Now that Community Board 8’s land use committee is set again to take up what has been one of Riverdale’s most controversial building projects in recent years, we’re going to hear a lot about the importance of zoning.
Although history may vary depending on who tells it, modern zoning was developed a little more than a century ago right here in New York City, thanks primarily to the Equitable Building at 120 Broadway in Manhattan. While its 40 stories is nothing today compared to the 104 floors of One World Trade Center, for example — when it was built in 1915, Equitable created quite the ruckus.
It’s not that no one was building vertical back then, but its height and volume (more than 1.8 million square feet) cast a shadow over so much of Manhattan that most of its neighbors completely lost sunlight.
Believing Equitable was just the beginning, and that it wouldn’t take long for the borough to exist in total darkness of tall, voluminous buildings, the first citywide zoning ordinances were enacted.
Zoning is a part of everyday life no matter where you live or travel in the country. It is the language of the physical city, aiming to promote an orderly pattern of development, and to separate incompatible land uses — such as industrial uses and homes — to ensure a pleasant environment.
But you don’t have to take our word on that. That’s almost exactly what the city’s zoning department states on its website. Zoning controls what is built and where, and it’s not easy (or cheap) to change it.
A discussion describing zoning and its history is important when it comes to the Hebrew Home at Riverdale’s desire to build a continuing care retirement community, or CCRC, just south of its Palisade Avenue campus.
Daniel Reingold, who runs Hebrew Home’s non-profit parent RiverSpring Health, has made no secret of his plans to expand. The current proposal would build a 12-story building on Hebrew Home’s northern lot and a small group of buildings on the southern parcel that will be between four and six stories tall.
The 12-story building, believe it or not, isn’t really up for debate — that part of the property is zoned R-4, which typically would be appropriate for that kind of building. It’s the smaller buildings that have neighbors upset, because that property not only borders the Hudson River, it’s also on land zoned R-1, restricting it to single-family homes.
The concern about how such a structure could obstruct neighbors’ view of the river is a valid one, as are concerns about traffic, noise and even property values. In the end, the demand is that the property is currently zoned R-1, and zoning must be respected at all costs.
Except zoning is imperfect. Variances and outright rezoning does happen — sometimes for good reason, sometimes for not. That’s because even the zoning process is imperfect.
Yet, the basic tenet of zoning must remain intact — to promote an orderly pattern of development, and to separate incompatible land uses.
Opponents have called the Hebrew Home plans to build the CCRC incompatible.
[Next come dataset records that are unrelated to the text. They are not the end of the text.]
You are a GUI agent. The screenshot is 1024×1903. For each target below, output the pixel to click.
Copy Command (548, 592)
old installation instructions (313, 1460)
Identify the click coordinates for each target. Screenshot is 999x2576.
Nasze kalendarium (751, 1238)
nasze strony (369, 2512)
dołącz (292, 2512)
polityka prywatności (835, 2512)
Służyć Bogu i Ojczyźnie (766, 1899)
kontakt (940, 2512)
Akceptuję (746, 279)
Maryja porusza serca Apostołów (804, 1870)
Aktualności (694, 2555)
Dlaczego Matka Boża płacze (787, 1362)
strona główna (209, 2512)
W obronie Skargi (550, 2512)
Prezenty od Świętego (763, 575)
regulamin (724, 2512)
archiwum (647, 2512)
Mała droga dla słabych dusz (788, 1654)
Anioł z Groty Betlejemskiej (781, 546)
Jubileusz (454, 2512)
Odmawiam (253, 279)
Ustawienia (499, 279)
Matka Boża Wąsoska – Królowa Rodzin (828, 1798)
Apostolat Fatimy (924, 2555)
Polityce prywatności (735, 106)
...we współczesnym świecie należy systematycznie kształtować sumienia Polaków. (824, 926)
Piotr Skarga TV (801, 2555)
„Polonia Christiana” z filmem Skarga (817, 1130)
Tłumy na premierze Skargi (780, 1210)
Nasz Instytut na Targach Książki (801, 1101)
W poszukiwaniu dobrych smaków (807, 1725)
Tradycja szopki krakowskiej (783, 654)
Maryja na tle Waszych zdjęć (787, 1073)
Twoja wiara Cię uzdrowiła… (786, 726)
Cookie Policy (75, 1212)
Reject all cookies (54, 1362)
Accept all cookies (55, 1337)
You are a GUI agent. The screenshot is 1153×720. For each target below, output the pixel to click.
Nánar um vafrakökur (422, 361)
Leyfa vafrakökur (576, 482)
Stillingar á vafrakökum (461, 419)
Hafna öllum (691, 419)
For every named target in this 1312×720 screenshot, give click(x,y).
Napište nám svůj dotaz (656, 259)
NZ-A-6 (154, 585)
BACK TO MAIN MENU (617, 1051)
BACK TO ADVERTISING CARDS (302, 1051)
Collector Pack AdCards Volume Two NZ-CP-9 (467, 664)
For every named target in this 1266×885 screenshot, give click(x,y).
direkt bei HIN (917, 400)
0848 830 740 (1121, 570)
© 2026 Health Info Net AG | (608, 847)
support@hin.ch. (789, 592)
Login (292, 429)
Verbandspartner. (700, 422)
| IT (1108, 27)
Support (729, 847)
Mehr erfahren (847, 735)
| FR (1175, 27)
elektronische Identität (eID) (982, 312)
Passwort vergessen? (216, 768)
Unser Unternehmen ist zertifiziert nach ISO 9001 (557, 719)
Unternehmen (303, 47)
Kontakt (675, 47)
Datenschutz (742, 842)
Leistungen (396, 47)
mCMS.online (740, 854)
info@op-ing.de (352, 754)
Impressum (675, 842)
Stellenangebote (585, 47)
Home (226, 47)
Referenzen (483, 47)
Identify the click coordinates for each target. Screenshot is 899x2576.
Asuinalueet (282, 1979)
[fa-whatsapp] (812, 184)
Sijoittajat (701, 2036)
But we have to take a moment to step back and look at the overall neighborhood.
Yes, as we travel south on Palisade Avenue from the Hebrew Home, we find a lot of larger, single-family homes. Such a building as proposed by RiverSpring Health would absolutely be incompatible.
But do we ignore Skyview-on-the-Hudson, where some of the newest opposition to the plans have come from? These are three 22-story buildings that appear to climb even higher because of its raised elevation over the rest of Riverdale. Those aren’t new — they’ve been there for nearly 60 years.
And then you have the Hebrew Home itself, a campus that’s probably more comparable to a hospital facility in terms of size and volume — all in the shadow of the massive campus of the College of Mount Saint Vincent.
It’s also not like Hebrew Home is going to develop a wooded lot for the first time, or raze single-family homes. Instead, it will replace an institutional-style building that already exists on the site.
If a series of four- to six-story buildings aren’t compatible here, where would they be compatible?
In last week’s edition, the Skyview Owners Corp. Co-op — the governing body of Skyview-on-the-Hudson — bought an advertisement calling for RiverSpring Health and government officials to “respect Riverdale.” And we completely agree.
Where we disagree, however, is whether building a CCRC on land where institutional buildings already exist — next to other higher-density institutional buildings, and in the 22-story shadow of three long-standing towers — is disrespectful. Neighbors may say yes, but in the end, it’s going to be hard to convince planning officials of the same.